We have been writing for some time about the deceptive Prop 23 campaign that is utilizing tons of out-of-state money to try and roll back California’s landmark law regarding Climate Change, AB 32. Now the Los Angeles Times is reporting that shareholders at these corporations are filing shareholder resolutions challenging the contributions. While the resolutions are being advanced by small shareholders - the Unitarian Church is the source of the resolution directed to Valero’s Board - there is a real chance that larger, institutional investors like the New York City pension fund, might join in and give the resolutions a real shot at passage. Nevertheless, a spokesperson for Valero dismissed the resolution as the work of a “shareholders activist group.”

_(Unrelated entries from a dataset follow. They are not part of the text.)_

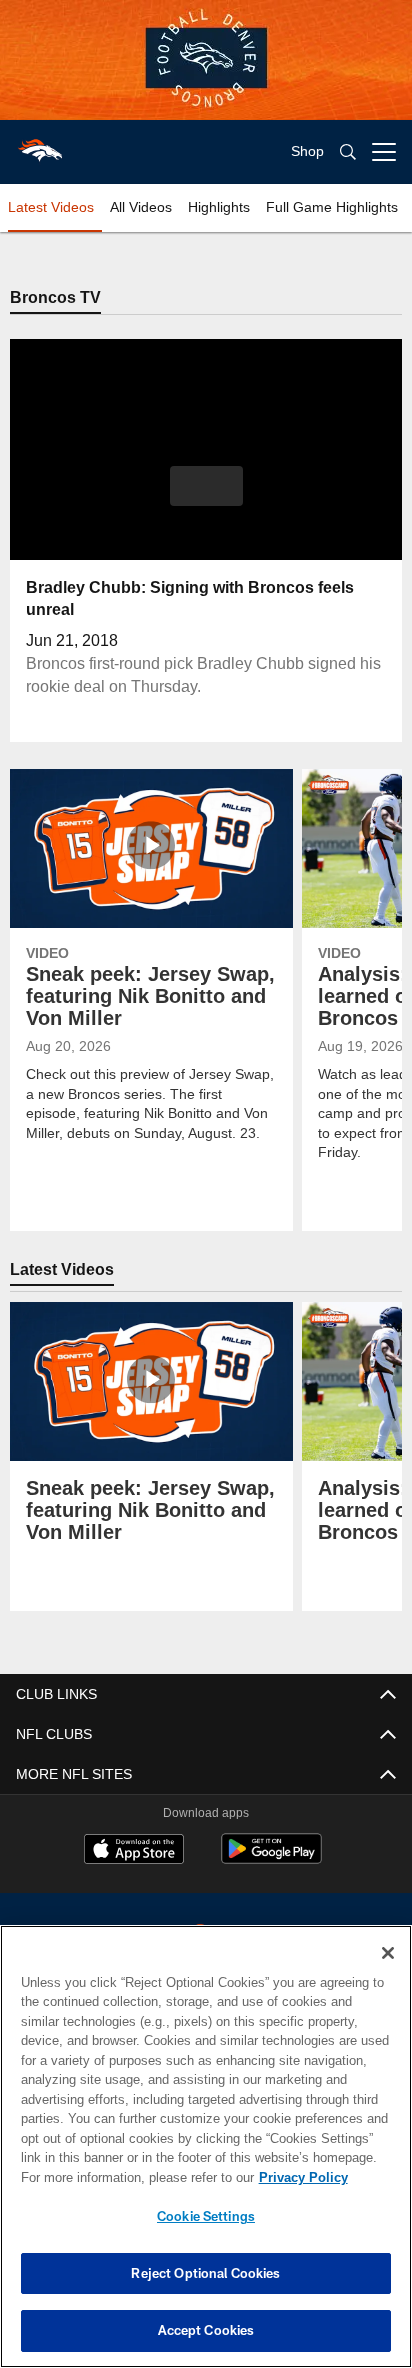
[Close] (388, 1953)
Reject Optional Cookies (205, 2273)
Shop (307, 151)
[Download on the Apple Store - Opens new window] (134, 1852)
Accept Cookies (206, 2330)
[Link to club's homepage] (40, 144)
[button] (206, 499)
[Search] (348, 152)
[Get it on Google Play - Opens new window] (271, 1859)
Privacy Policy (131, 2177)
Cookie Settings (206, 2216)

From a purely corporatist perspective, Valero has a point. After all, spending a few million dollars in a deceptive political campaign - does anyone really believe for an instant that their opposition to AB 32 is out of concern for the potential loss of jobs in California? - is chump change compared to what they would need to do to bring their heavily polluting refineries into compliance with the law.
There are actually two interesting things about this story. The first is that a group of shareholders, small though they are, might spark an uprising to demand that these oil companies actually behave in a way that is not entirely about the immediate bottom line. After all, corporations exist for the benefit of its shareholders and those shareholders are free to redefine that benefit in any (legal) way that they choose. Perhaps a benefit that looks toward the future of a changing climate is one that a corporation’s Board could reasonably pursue.

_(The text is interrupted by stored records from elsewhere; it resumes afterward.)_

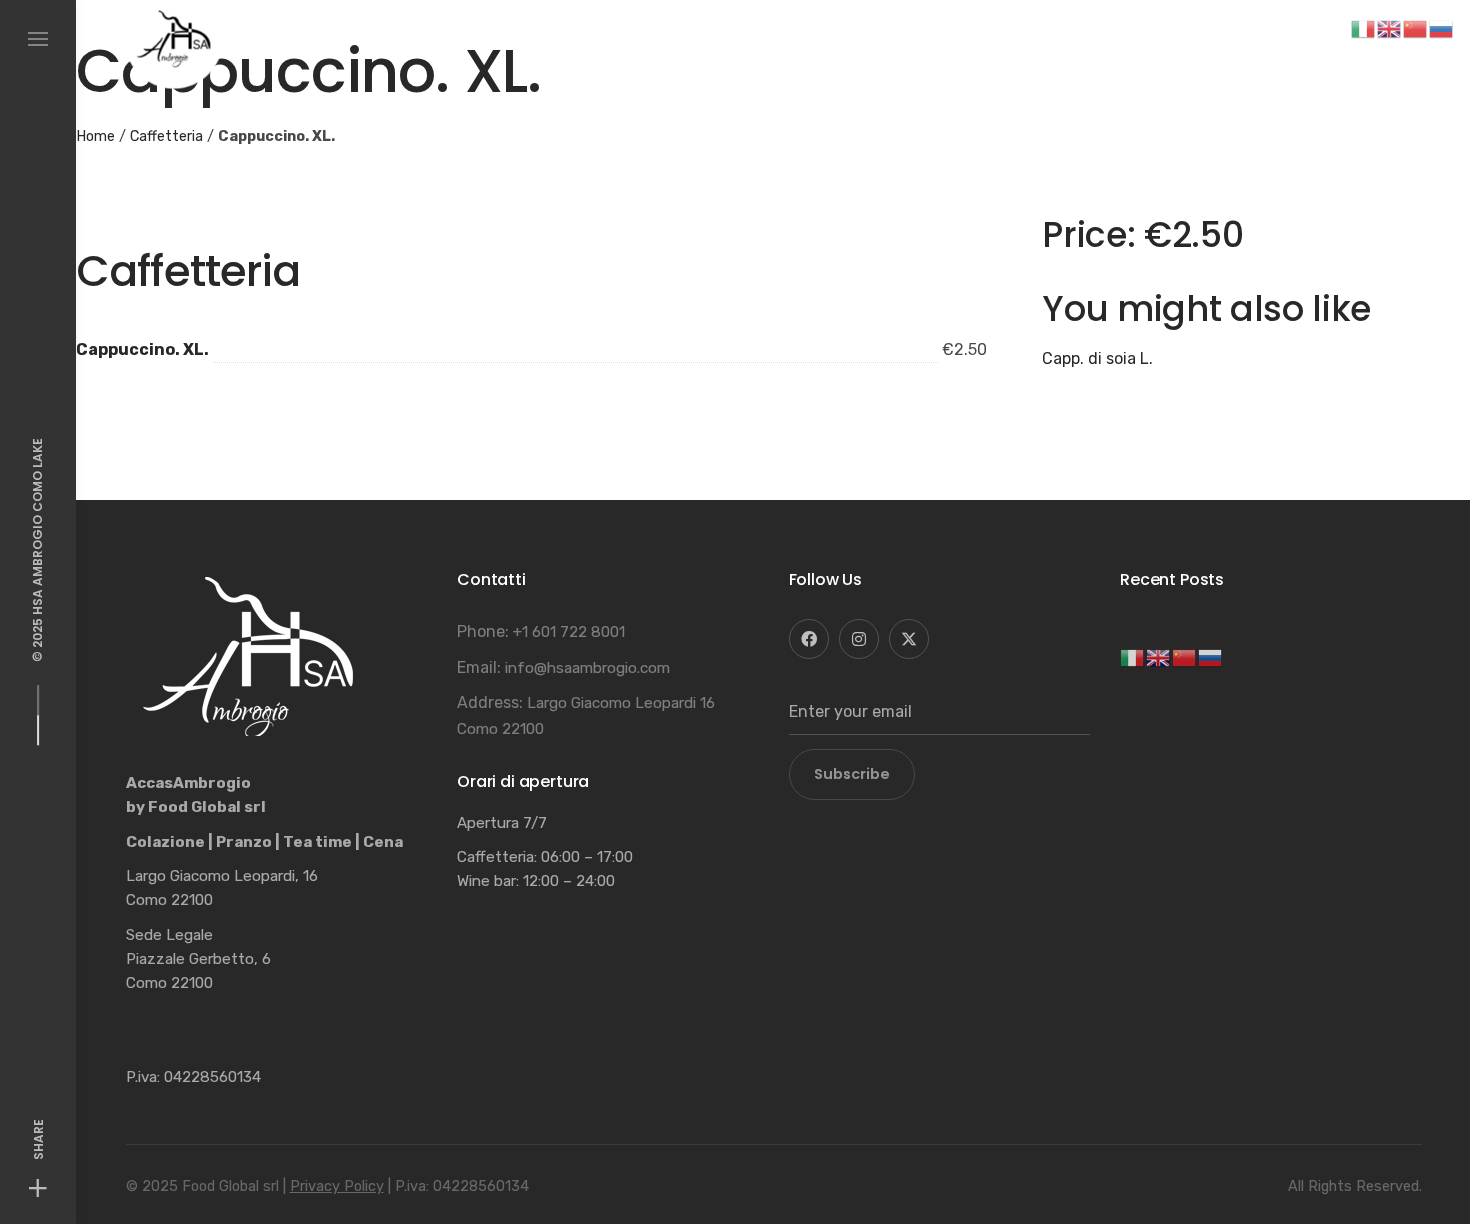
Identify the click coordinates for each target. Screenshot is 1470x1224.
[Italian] (1133, 656)
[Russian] (1211, 656)
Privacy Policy (337, 1186)
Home (95, 136)
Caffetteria (166, 136)
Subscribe (852, 774)
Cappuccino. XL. (142, 349)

The second interesting part of the story is how large institutional investors are set to come out in opposition to Prop 23. From the article:
The announcement marks the beginning of a concerted campaign by a group of large investors to defeat Proposition 23 and preserve the California law cutting industrial and vehicle emissions. Next week, several large investment firms — including one of the world’s largest, Deutsche Asset Management — are expected to formally announce opposition to Proposition 23.
“If Prop. 23 passes, it would be a considerable setback for renewable energy investment in the U.S.,” said Mayura Hooper, a spokesman for Deutsche Asset Management. “Investors require consistent and long-term policies, and if a leader like California suspends its regulatory framework for climate change, there is a high risk that other states will follow.”

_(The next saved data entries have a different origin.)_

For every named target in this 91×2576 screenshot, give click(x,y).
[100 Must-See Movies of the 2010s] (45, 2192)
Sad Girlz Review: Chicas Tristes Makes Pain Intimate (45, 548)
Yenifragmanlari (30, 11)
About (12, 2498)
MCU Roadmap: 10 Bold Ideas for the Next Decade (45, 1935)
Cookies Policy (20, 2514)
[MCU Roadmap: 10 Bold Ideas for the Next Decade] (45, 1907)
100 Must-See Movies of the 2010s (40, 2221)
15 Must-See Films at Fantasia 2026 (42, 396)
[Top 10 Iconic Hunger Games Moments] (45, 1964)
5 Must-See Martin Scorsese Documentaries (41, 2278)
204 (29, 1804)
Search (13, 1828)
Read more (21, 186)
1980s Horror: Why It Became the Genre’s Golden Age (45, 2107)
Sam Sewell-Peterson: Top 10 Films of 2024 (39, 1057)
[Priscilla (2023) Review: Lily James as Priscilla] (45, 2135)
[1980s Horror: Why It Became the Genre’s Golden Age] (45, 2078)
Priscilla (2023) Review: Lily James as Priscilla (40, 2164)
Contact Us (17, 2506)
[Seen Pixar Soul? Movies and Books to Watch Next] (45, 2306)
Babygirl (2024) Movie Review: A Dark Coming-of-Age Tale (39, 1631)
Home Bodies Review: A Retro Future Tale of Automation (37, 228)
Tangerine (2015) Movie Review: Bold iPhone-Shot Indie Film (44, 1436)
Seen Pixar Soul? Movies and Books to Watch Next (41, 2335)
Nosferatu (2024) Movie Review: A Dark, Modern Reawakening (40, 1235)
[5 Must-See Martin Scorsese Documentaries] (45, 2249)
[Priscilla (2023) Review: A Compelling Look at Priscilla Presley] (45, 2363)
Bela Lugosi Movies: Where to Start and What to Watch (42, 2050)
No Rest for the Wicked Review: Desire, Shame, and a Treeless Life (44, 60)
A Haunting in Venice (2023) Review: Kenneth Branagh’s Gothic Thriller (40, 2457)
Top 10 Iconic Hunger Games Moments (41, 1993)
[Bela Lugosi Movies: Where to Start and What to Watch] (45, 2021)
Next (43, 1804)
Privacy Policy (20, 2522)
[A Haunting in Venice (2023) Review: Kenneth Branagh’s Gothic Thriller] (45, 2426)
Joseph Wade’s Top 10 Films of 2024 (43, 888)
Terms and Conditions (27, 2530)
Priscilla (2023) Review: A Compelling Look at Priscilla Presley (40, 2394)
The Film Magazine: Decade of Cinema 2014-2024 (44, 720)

So it isn’t just the “enviro-wackos” (as some would label us) who oppose Prop 23 - it is also the investment funds that have historically driven a great deal of new, hi-tech business growth in this traditionally cutting-edge State. Of course, what the hi-tech investors fear - that if California falls back, so will others - is just what the fossil fuel industry is hoping will occur. But they aren’t just hoping - they are pouring their shareholders’ money into the fray.
High time that some of those shareholders say, “Not so fast.”